# [DESCRIPTION OF THE TASK]
From the forum thread on keeping smooth knob-tailed geckos, pull out the passage starting at "I use a Reptile" and ending at "require a thermostat...", word for word.

# [PAGE EXTRACT]
'''

# Keep more than one Smooth Knob-tail gecko in a tank +heating help



## Shadowfoxpika2 (May 12, 2011)

Hello there , I was wondering can you keep multiple Smooth Knob-tailed geckos together in a tank
I know not males and so such but I have a female and she is in a pretty big tank (well looks like she is its around 2 foot long) I was wondering can she have a lady friend too? If I bought another smooth knob tail would they get along all fine? I really want to get another little gecko they are so cute and so amazing to watch.
(and amazing my gecko is okay with being picked up she just sits there on my hand or walks slowly around it she doesnt jump or freak out she eats right out of my fingers! so cute <3)

Also because its winter its getting a tad to cold in my tank it drops to like 20 at night even with a night heat lamp on which worries me how can I keep the heat up? Its a glass 2 foot tank I have tried covering the top as much as I can to reduce heat loss. what else can I do?
I know I could use heat mat but they are worring to me I dont want to burn the table or anything
anyone who using them could ya give a few tips?

PS how fat should they be? mine doesnt look very big but eats all her crickets
and anyone need pictures I got a few of those too

thanks for reading 
~Pippa


----------



## Juz92 (May 12, 2011)

I'd reccomend getting a heat mat. Low wat ones won't burn your table (or shouldn't, anyway) and you can also run it off a thermostat. You can buy ReptaPet heat mats with built in thermostats in them for about $60 for a 5w. You can always lay something down beneath the heat mat to stop it lying directly on the table as well.

As for getting another gecko, I haven't heard of anything happening between two females... But I'm a newb to this, I get my pair of Levis in a few days hopefully 

- Justin


----------



## shellfisch (May 13, 2011)

Keeping one male to two females, may work out for you. Or two females. 
We keep a male and a female together all year round in a 2 1/2 foot glass tank. We were keeping another female in there as well, but were concerned that she was not getting her share of food, so we separated them. 
Just keep in mind that if you have a male and female together, you will likely end up with eggs. 
If you are worried about a heat mat burning the surface its sitting on, place a tile, or a thin piece of styrofoam under it? 
We use a heat mat directly on top of a wooden surface and have done for years with no problems 

They are cute little critters, enjoy them


----------



## mrs_davo (May 13, 2011)

I also house pairs of smooth nobbies together with no problems....
I use a Reptile One 2.5 watt heat mat ( cost about $30-$40 ) - and I put it under the sand ( with a hide over the top of it )
- and they love it....
It doesnt get too hot and does not require a thermostat...


----------



## LizardLady (May 13, 2011)

Hey Pippa! 

I have a pair of N. levis levis in an enclosure the same size, and they both seem to get on just fine. I have a heat mat (the only brand I trust) under the warm end 24/7 and a heat-globe over the warm end for 9hours (soon to be less!)...

'''

# [COLLECTED MATERIAL]
'''

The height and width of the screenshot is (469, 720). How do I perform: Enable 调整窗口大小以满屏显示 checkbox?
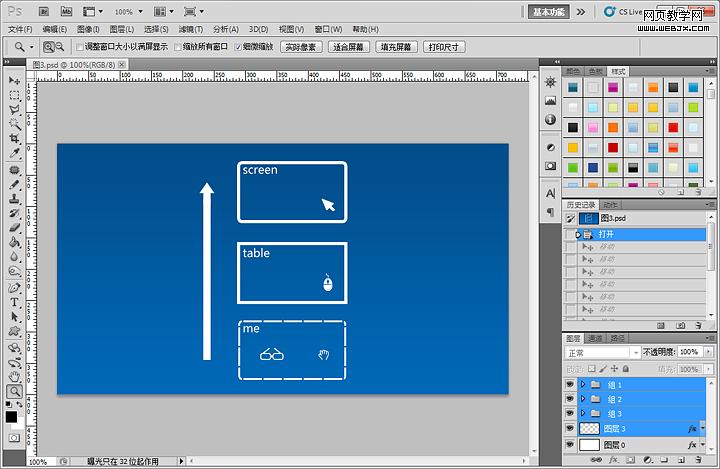click(x=81, y=47)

'''

# [EXERCISE OUTPUT]
I use a Reptile One 2.5 watt heat mat ( cost about $30-$40 ) - and I put it under the sand ( with a hide over the top of it )
- and they love it....
It doesnt get too hot and does not require a thermostat...